(INSTRUCTIONS):
1. In the text on education assumptions, condense the paragraph beginning "Yet this framework was developed" into a shorter list that keeps its main facts.
2. Proceed with the text on education assumptions, picking up after its final sentence.
## START TEXT SEGMENT
Modernizing Education Starts With Questioning Our Assumptions by Steven Singer


When it comes to education, we take an awful lot for granted.

For example, we look at learning almost entirely from a behavioral standpoint.

Teachers provide inputs. Students give outputs. And those outputs demonstrate the intended learning.

Yet this framework was developed in the early 1900s. Using it today is to ignore a century of subsequent psychological advancements. It glosses over the impact of the unconscious, the social nature of understanding, physical differences, even the mediating thought processes between stimulus and response such as memory and problem solving.

Instead, we force students into inauthentic laboratory conditions (i.e. the classroom) upon which they are passive actors to be molded and shaped by expert educators.

Every time we post our learning objectives on the board or when we write our lesson plans beginning with the old chestnut – Students Will Be Able To (SWBAT) – we are hearkening back to early 20th Century thinking a hundred years out of date.

We are enshrining a host of assumptions long past their fresh by date:

-Learning is observable.

 

-It happens immediately.

 

-It is measurable.

 

-Once you learn something it never goes away.

 

-Most problems with learning are attributable to inputs provided by the teacher.


None of these assumptions have been proven.
## END TEXT SEGMENT
## START GIVEN INFORMATION
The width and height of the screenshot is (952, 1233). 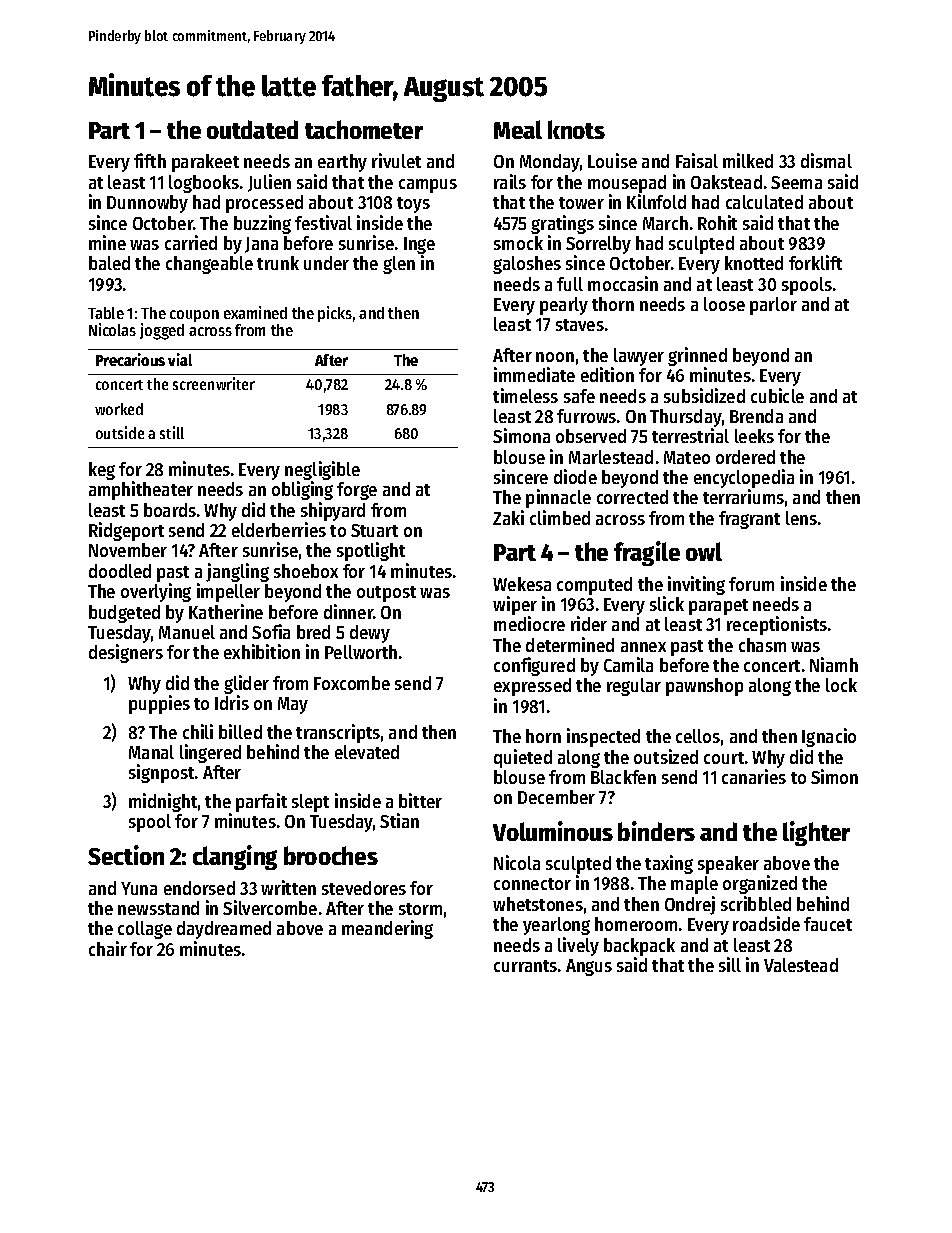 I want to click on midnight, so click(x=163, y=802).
## END GIVEN INFORMATION
(EXERCISE RESULTS):
1.
- The behavioral framework dates from the early 1900s.
- Using it today ignores a century of later advances in psychology.
- It overlooks the unconscious, the social nature of understanding, physical differences, and the thought processes between stimulus and response, such as memory and problem solving.

2.
In fact, there is considerable evidence against each and every one of these premises, yet our entire system of corporate education is based on them like a house built on a foundation.

If we are truly to create a 21st Century school system, the only place to begin is here. Recognize our bedrock beliefs are mere speculation and question whether we should really support everything else that’s been built on such shaky ground.

WHAT IS LEARNING?


It is an empirical fact that human beings are capable of learning. It’s something we do every day. But what exactly does it consist of? What happens when a person learns?

Perhaps it’s best to start with a definition. We generally characterize learning as the acquisition of knowledge; the possession of facts, information or skills.

But how does one gain knowledge? How does one possess the intangible?

It seems that learning always involves thoughts – usually conscious impressions but sometimes unconscious ones, as well. However, not all thoughts qualify, only thoughts of a certain kind.

The notion must be true of the world. And often it is an idea that has surfaced before but that now can be recalled at will and used to create new concepts.

Perhaps I’m wrong, but it seems that no matter how you flesh it out, we’re talking about internal mind states.

Learning takes place in and of the brain. And this has consequences for our education system – an apparatus designed to make these brain states more frequent along certain prescribed lines.

IS LEARNING OBSERVABLE?


That depends. Can we lop off the top of students’ heads and peer at the gelatinous mass inside?

Not really. And even if we could, we wouldn’t understand what we were seeing.

Even if learning may be reducible to a complex set of on-and-off switches among synapses, that does not make it generally observable – certainly not without greater knowledge of how the brain works and advanced neural imaging equipment.

As such, the idea that learning is directly perceptible is not necessarily true. It may be evident in some second hand manner, but this is not the same as first hand experience. At best, what we see is a pale shadow of what’s actually going on in students’ gray matter.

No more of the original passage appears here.